#### PROBLEM TO WORK ON:
Which lines below contain the word "This"? Show each one in full, and match the word's case exactly.
start GIVEN RECORDS
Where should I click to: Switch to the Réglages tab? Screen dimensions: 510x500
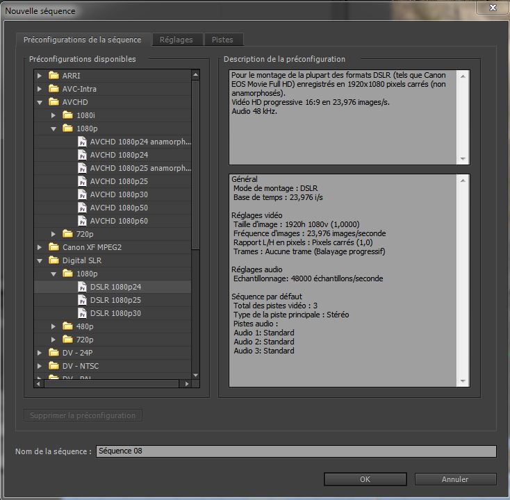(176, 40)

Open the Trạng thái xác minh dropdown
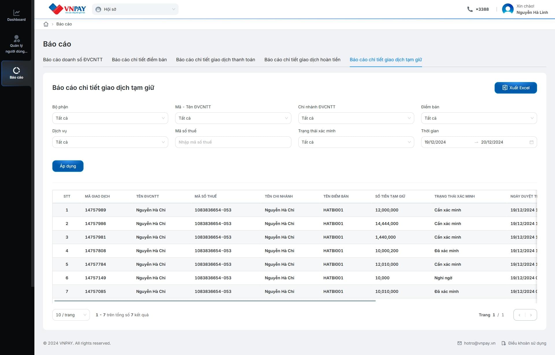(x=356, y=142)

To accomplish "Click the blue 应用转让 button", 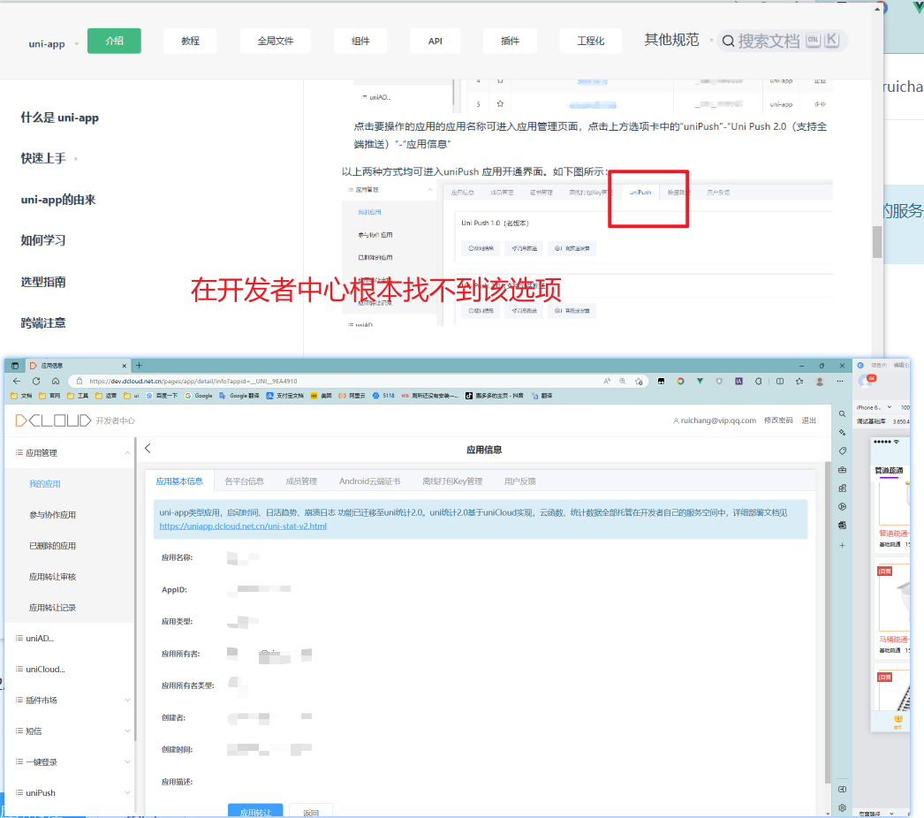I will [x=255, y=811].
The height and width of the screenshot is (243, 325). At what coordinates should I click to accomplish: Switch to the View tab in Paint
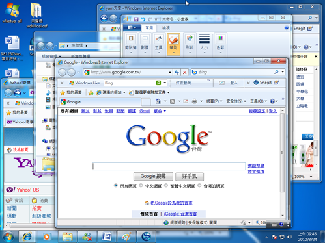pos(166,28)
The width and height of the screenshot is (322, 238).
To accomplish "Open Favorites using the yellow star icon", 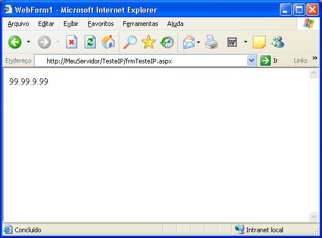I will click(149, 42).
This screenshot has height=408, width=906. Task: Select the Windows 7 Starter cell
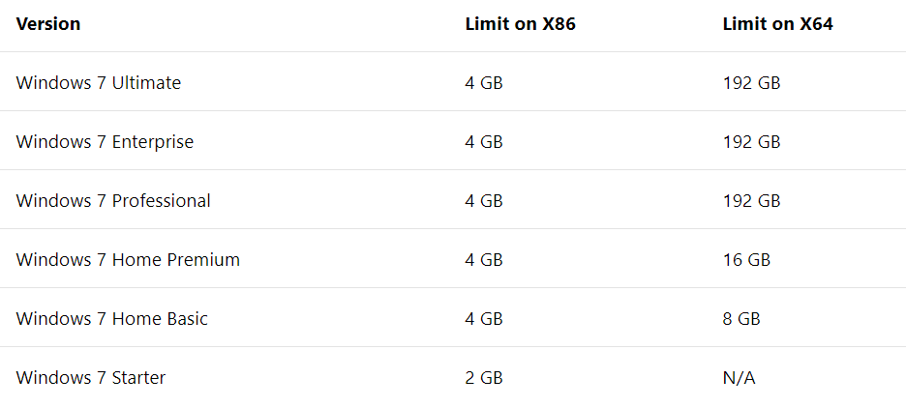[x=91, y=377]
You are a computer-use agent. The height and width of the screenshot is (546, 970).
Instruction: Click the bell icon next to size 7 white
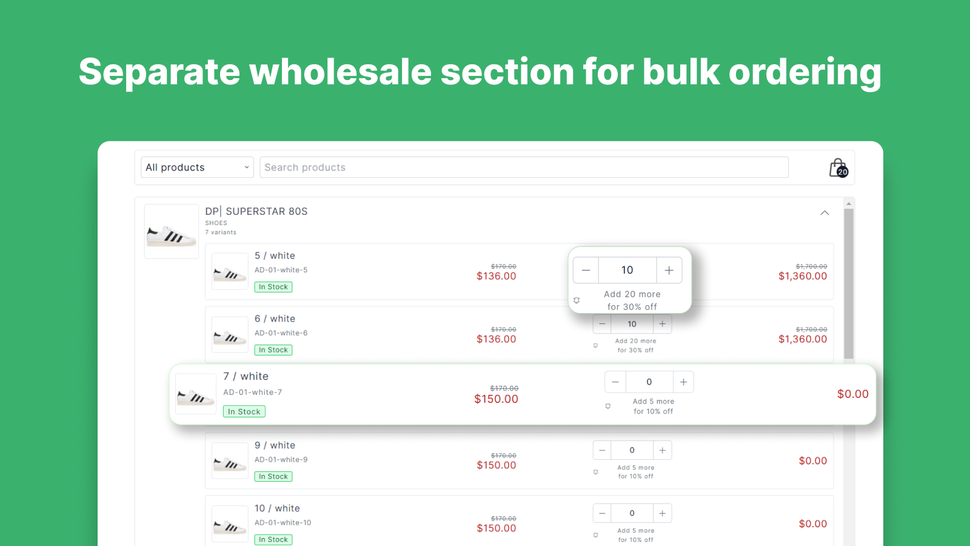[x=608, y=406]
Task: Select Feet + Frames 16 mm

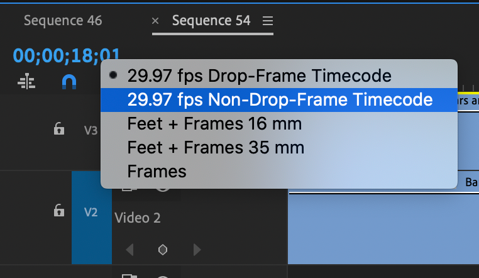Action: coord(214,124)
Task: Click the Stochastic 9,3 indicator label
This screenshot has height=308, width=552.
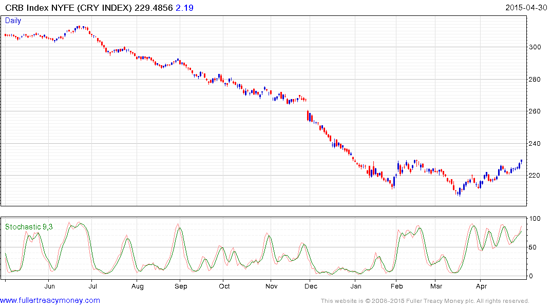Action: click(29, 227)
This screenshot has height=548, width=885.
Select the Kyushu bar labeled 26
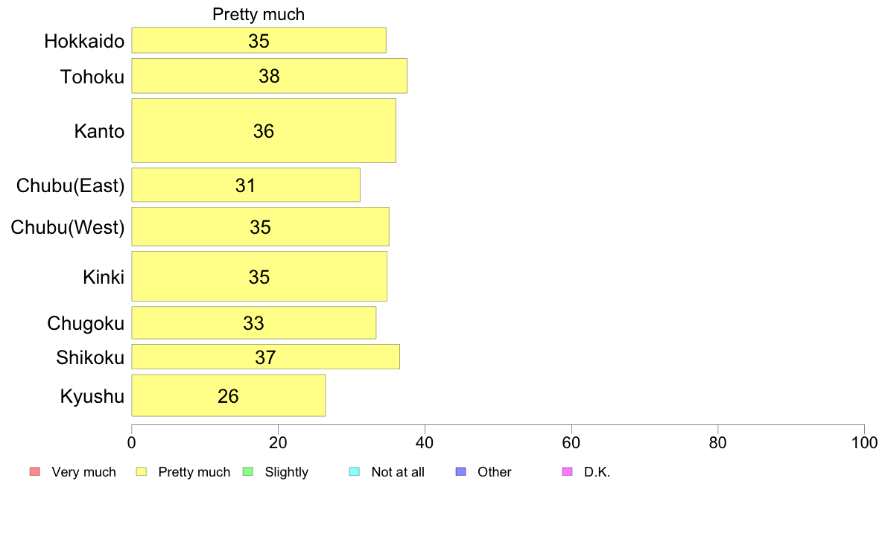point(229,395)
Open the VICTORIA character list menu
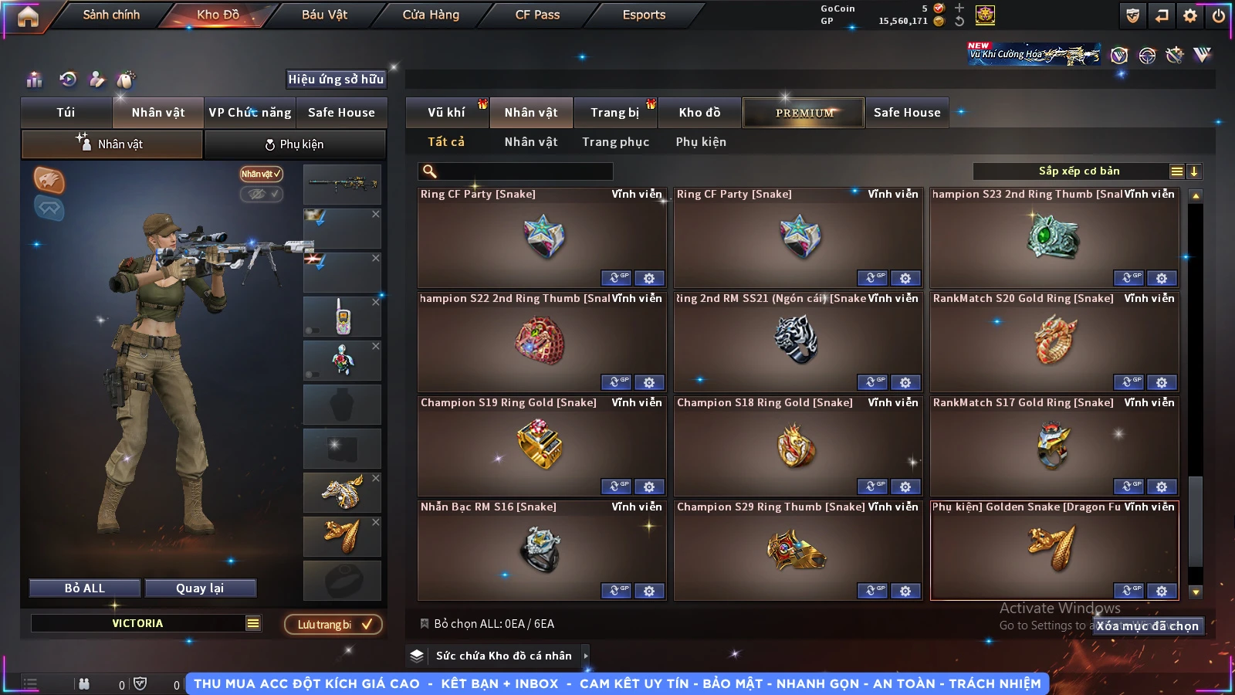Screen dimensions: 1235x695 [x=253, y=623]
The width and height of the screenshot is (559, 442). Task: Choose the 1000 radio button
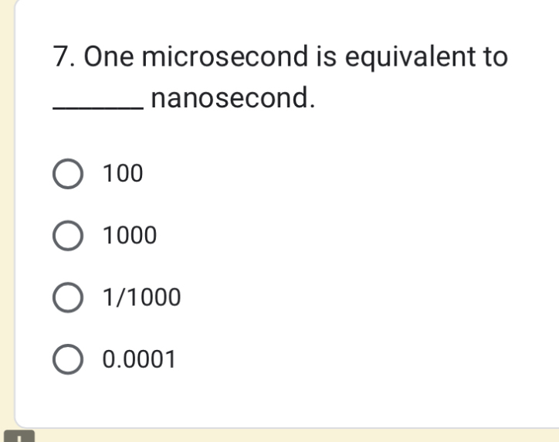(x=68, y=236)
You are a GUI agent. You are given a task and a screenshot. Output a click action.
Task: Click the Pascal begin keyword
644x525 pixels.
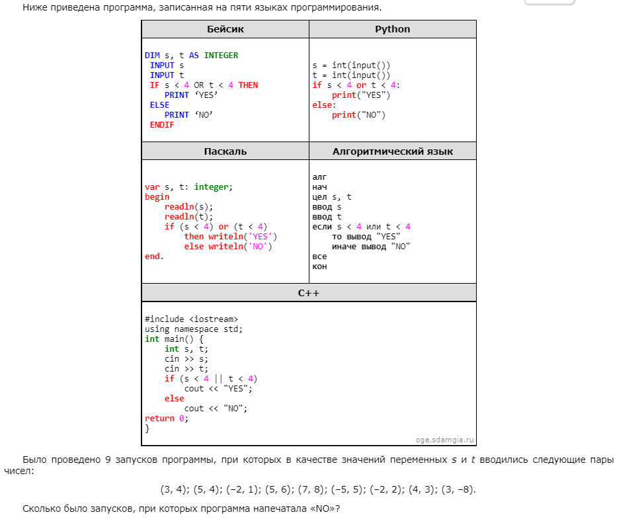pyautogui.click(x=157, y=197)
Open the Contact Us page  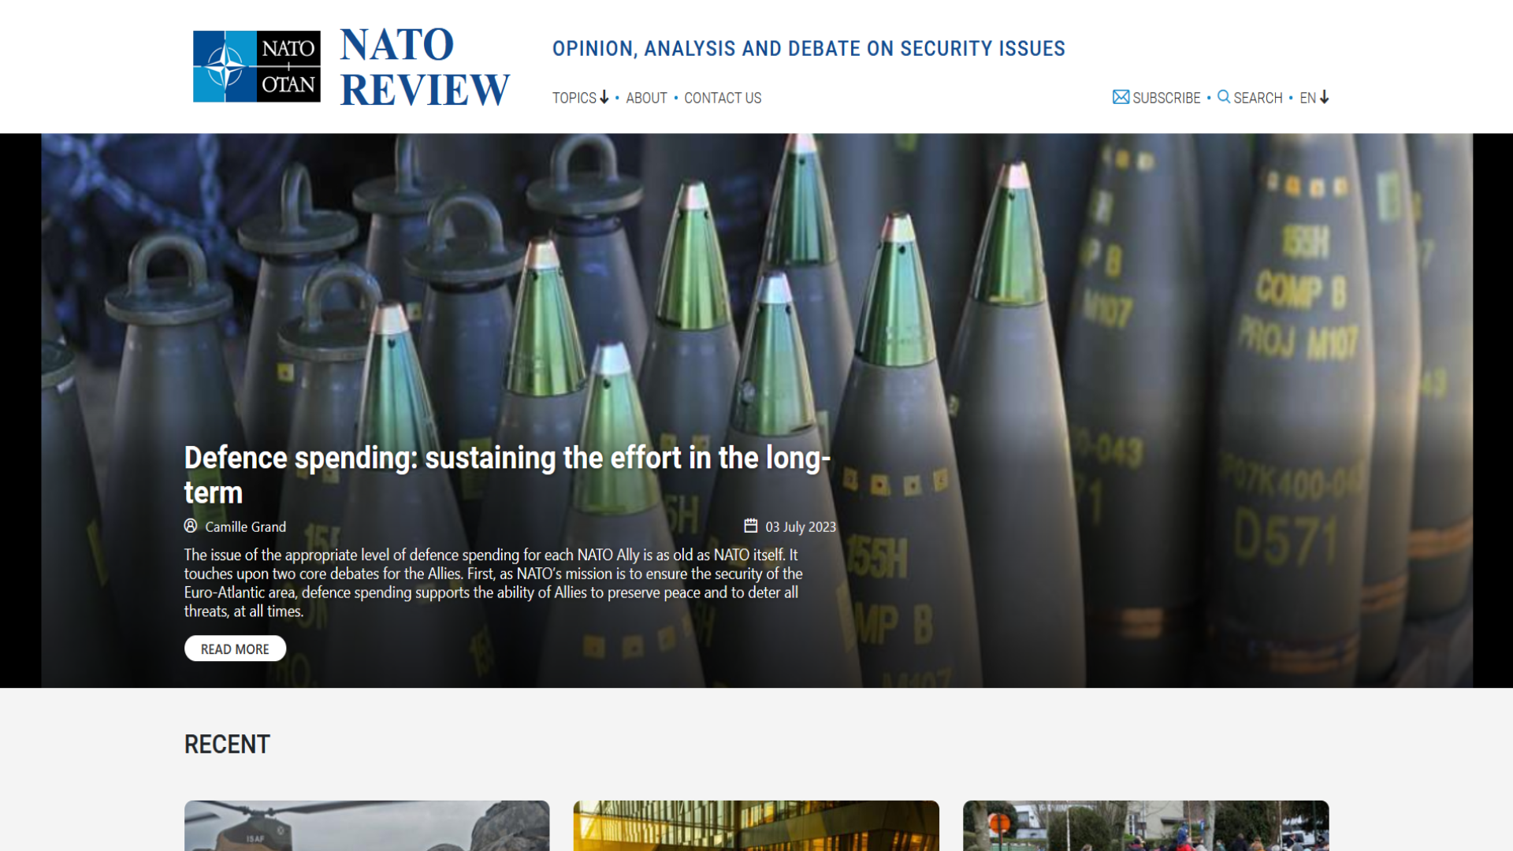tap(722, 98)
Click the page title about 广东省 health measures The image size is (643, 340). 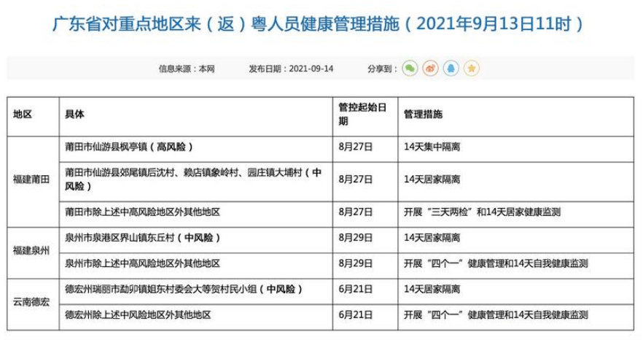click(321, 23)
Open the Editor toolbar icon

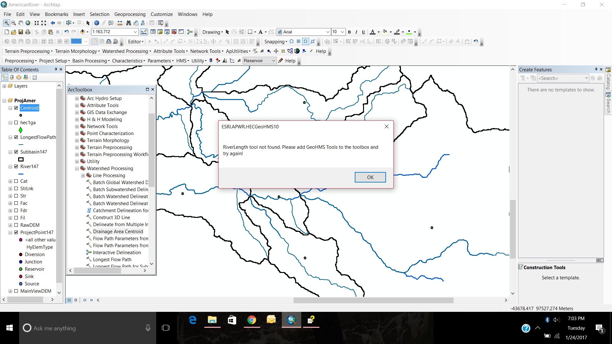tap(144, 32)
end GIVEN RECORDS
#### RIGHT ANSWER:
This screenshot has height=408, width=906. Task: Select the Windows 7 Starter cell
This screenshot has height=308, width=552.
This screenshot has height=548, width=885.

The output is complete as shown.